- Data in this exercise:
□ □ □ □ □
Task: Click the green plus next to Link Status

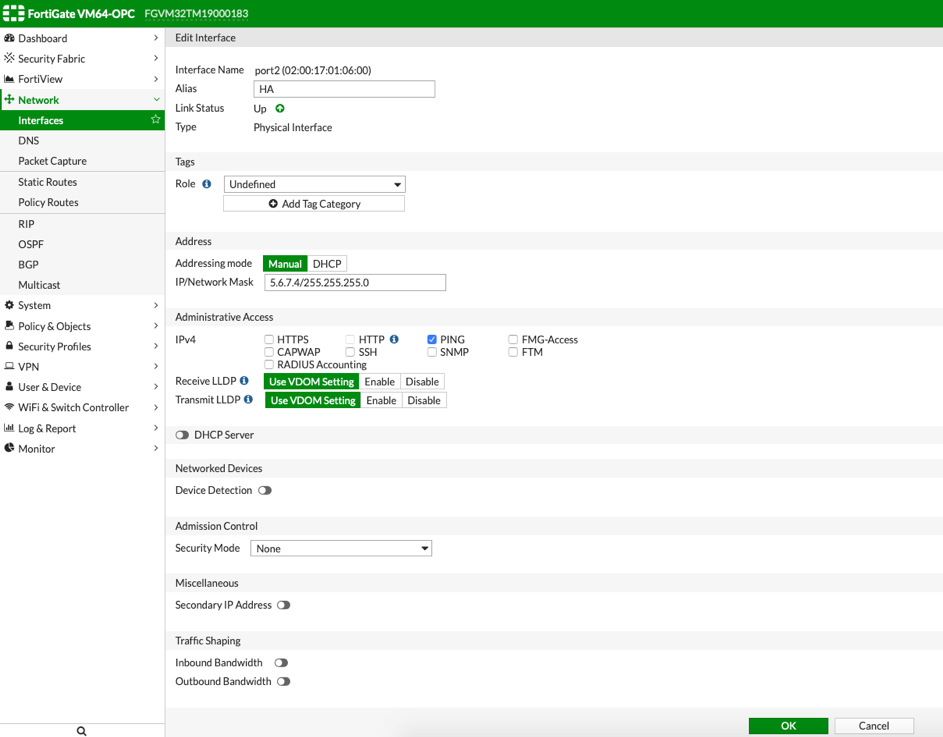Action: pos(277,108)
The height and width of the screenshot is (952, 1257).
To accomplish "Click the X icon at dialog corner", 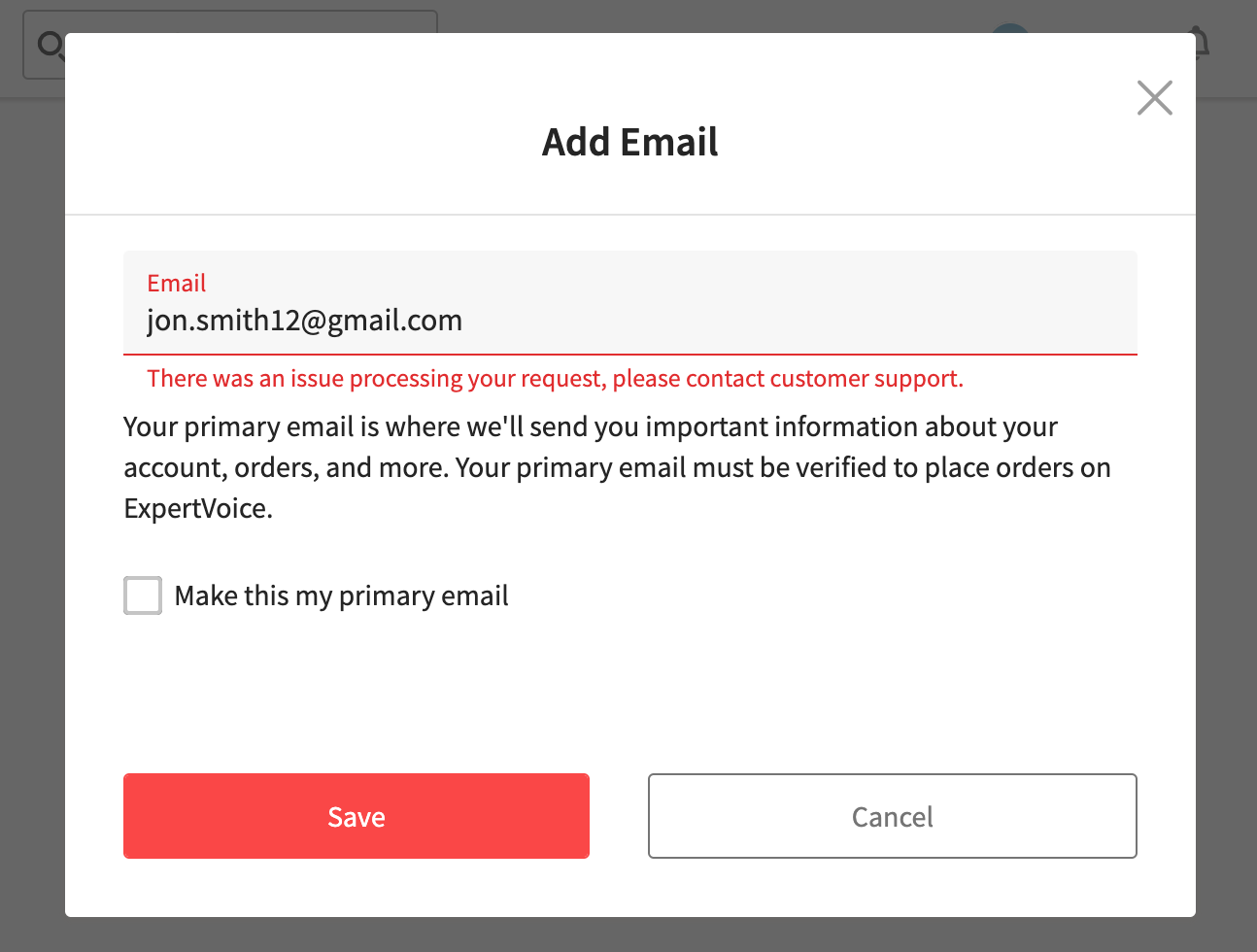I will tap(1154, 97).
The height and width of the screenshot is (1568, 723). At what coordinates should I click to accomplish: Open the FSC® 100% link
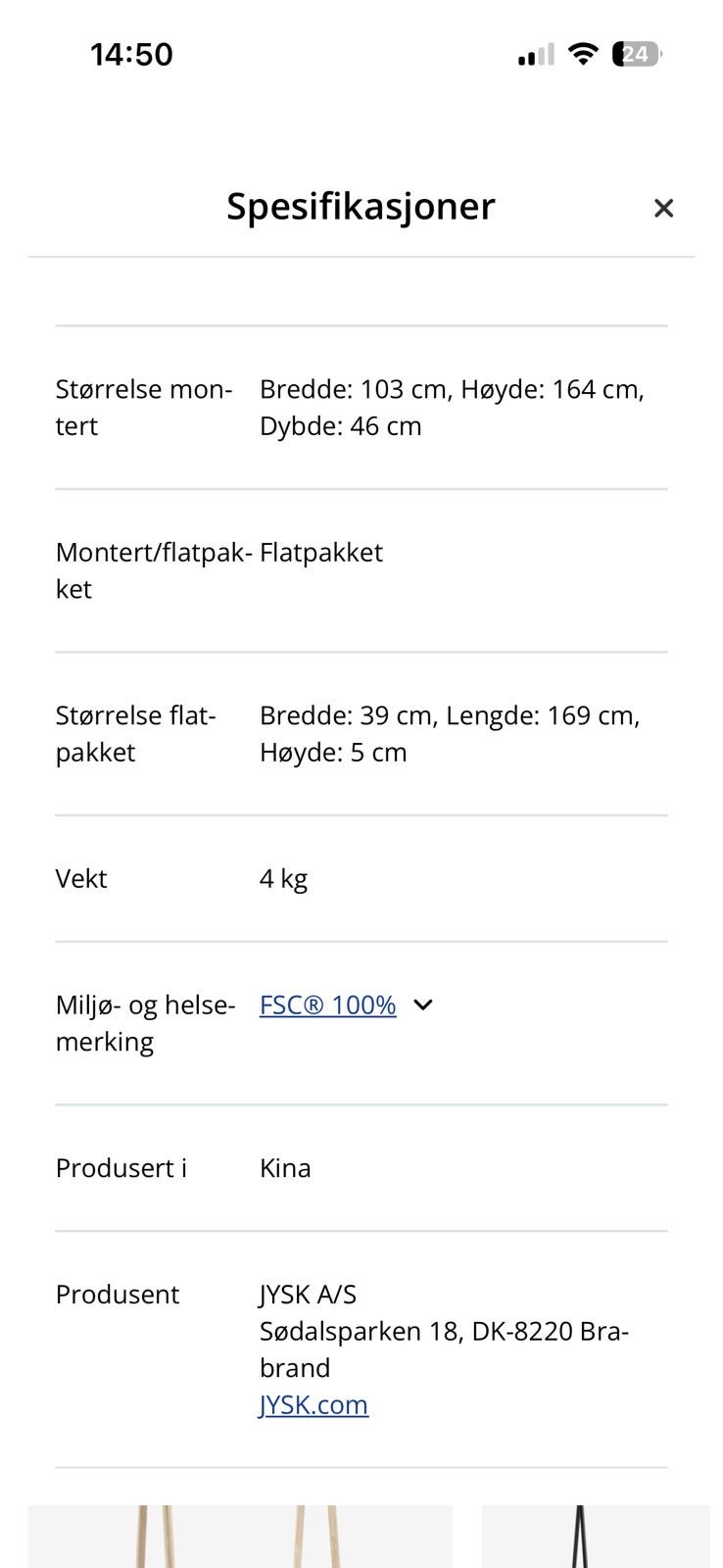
□ □ □ □ □
- Exercise brief: Check each line above for the word "width" and copy the ones that have it.

- Result for this task:
The height and width of the screenshot is (952, 1257).
The height and width of the screenshot is (1568, 723). At what coordinates should I click to accomplish: Open the FSC® 100% link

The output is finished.